Last year, when I was in north-east Lebanon, I went to a village that had been shelled by the Syrian regime. I met a woman who had just come over the border. She had lost her children, her husband and her legs when she was hit by a Syrian army shell while fleeing from her village. Imagine being in a village in England with the Royal Artillery shelling the village, then being harried by the Grenadier Guards and 42 Commando the Royal Marines. It is unthinkable.
I totally accept that it is perfectly reasonable for a Government to do something without the consent of Parliament in an emergency, in order to maintain surprise or while conducting covert operations. However, we are not talking about Bosnia today; we are talking about Syria, and the House of Commons should be given a say.
I want to echo something that my right hon. Friend the Member for Wokingham (Mr Redwood) said earlier about public distrust. I agree with him, given the disastrous cock-ups in Iraq and Afghanistan. As a journalist and as a Member of Parliament, I have seen the way in which pliant officials in the Ministry of Defence and the Foreign Office have done the will—or what they think is the will—of their political masters. In future, if it is possible, we need the reality check of a Commons vote in order to create clarity and avoid the activities of some of the more pliant civil servants who will always play back what they think their political masters want.
Order. Before I call the hon. Member for Wrexham (Ian Lucas) to speak, I should inform the House that I have asked the Front Benchers to stick to 10 minutes each, which they have kindly agreed to do. It will then be possible to have a brief wind-up speech from the hon. Member for Basildon and Billericay (Mr Baron).
It is a pleasure to participate in the debate. The Chair of the Foreign Affairs Committee, the hon. Member for Croydon South (Richard Ottaway), said that the debate was academic, but with all due respect, I disagree with him. He then proceeded to make many valuable points in an excellent speech, which rather defeated his earlier argument. It is a delight to follow the hon. Member for Gravesham (Mr Holloway), who eloquently illustrated the seriousness of the situation in Syria through an individual experience.
I have only a little time, and many hon. Members have already spoken, but I shall of course make reference to the horrific situation in Syria, and to the fact that more than 90,000 people have died there. I shall not focus on that, however, because, as the hon. Member for New Forest East (Dr Lewis) has pointed out, the motion relates to the question whether a debate and a vote should take place before lethal support is supplied to any opposition group in Syria.

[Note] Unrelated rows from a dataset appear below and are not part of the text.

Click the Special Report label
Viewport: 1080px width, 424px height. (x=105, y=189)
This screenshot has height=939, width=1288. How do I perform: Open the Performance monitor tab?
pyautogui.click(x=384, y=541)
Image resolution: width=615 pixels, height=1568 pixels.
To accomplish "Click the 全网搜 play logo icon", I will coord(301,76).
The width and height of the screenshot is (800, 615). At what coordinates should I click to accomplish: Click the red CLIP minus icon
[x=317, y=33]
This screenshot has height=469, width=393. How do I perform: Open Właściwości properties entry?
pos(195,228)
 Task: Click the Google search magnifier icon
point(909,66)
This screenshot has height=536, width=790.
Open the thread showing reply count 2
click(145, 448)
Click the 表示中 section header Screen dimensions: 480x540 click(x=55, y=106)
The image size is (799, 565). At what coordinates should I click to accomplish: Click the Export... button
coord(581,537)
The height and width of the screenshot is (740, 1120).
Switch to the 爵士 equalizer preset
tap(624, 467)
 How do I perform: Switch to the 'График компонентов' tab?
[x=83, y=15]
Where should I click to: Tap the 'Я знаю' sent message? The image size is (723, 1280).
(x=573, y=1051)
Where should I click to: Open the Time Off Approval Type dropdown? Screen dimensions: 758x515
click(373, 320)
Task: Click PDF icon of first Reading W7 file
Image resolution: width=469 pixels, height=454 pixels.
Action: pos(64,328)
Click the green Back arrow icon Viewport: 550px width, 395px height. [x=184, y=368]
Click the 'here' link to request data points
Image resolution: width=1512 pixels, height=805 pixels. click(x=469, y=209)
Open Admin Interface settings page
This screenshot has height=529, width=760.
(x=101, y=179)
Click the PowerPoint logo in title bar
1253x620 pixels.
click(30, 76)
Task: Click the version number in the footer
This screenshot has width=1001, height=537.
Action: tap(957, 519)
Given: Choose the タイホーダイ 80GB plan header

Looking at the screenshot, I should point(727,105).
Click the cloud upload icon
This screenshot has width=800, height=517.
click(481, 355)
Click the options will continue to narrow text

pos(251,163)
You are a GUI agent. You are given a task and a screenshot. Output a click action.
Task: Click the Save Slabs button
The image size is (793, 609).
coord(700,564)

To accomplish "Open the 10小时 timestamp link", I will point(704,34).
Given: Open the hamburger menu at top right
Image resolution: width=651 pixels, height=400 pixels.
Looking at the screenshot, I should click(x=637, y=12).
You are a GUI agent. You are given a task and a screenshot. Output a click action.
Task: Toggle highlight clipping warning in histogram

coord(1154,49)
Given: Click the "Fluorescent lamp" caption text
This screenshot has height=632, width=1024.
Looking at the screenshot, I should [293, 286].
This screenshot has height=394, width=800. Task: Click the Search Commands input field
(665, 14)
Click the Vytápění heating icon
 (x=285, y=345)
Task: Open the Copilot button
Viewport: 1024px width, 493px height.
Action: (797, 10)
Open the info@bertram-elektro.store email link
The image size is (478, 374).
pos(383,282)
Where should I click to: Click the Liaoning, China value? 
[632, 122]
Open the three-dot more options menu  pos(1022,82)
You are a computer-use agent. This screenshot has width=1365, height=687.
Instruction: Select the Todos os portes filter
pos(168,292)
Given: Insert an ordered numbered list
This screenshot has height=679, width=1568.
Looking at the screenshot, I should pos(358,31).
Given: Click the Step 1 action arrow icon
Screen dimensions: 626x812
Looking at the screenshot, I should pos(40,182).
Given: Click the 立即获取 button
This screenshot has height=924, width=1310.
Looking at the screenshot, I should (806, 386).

On this side of the House, we have for some time supported the provision of non-lethal support to Syria, including water purification, vehicles and other support of that nature. But we and many Members from across the House remain sceptical about the merits of sending yet more weapons into Syria’s brutal war. For many months, Labour has been calling on a regular basis for Ministers to come to Parliament to make their case before any decision was taken to arm the Syrian opposition. It is therefore highly appropriate that we are debating the matter today, and I thank the hon. Member for Basildon and Billericay (Mr Baron) for securing the debate. I also thank those who supported the application to the Backbench Business Committee to secure the debate. It is important that we require the Government to come back to the House before any decision is made to supply lethal weapons to anti-Government forces in Syria.
The House still has no codified role in approving participation in military action. In 2003, the Iraq war debate established a working precedent—certainly a powerful political precedent—that UK troops should not be committed unless there had been an opportunity for Parliament to express its view on the matter. In addition, retrospective approval for the deployment of forces to Libya was sought on 21 March 2011—three days after the announcement of British participation.
Opposition Members believe that this House should observe the existing convention and help build a convention that before UK troops are committed to conflict, the House of Commons should have an opportunity to debate and to vote on the matter—except, of course, where there is an emergency and where such action would not be appropriate.
The national debate about the Iraq war defines the present context in which the approach to intervention takes place. We have seen that intervention of itself does not secure answers. Rather, it is a starting point, which can have both positive and negative consequences. The United Kingdom has a long history of involvement in the middle east—a history that colours perceptions of any actions that we take in this area. We must take account of those perceptions when assessing whether any intervention we take will be for the best. We must also define very closely indeed what the intervention should be. If lethal equipment is supplied, to whom will it be supplied and how do we ensure we support its end-user?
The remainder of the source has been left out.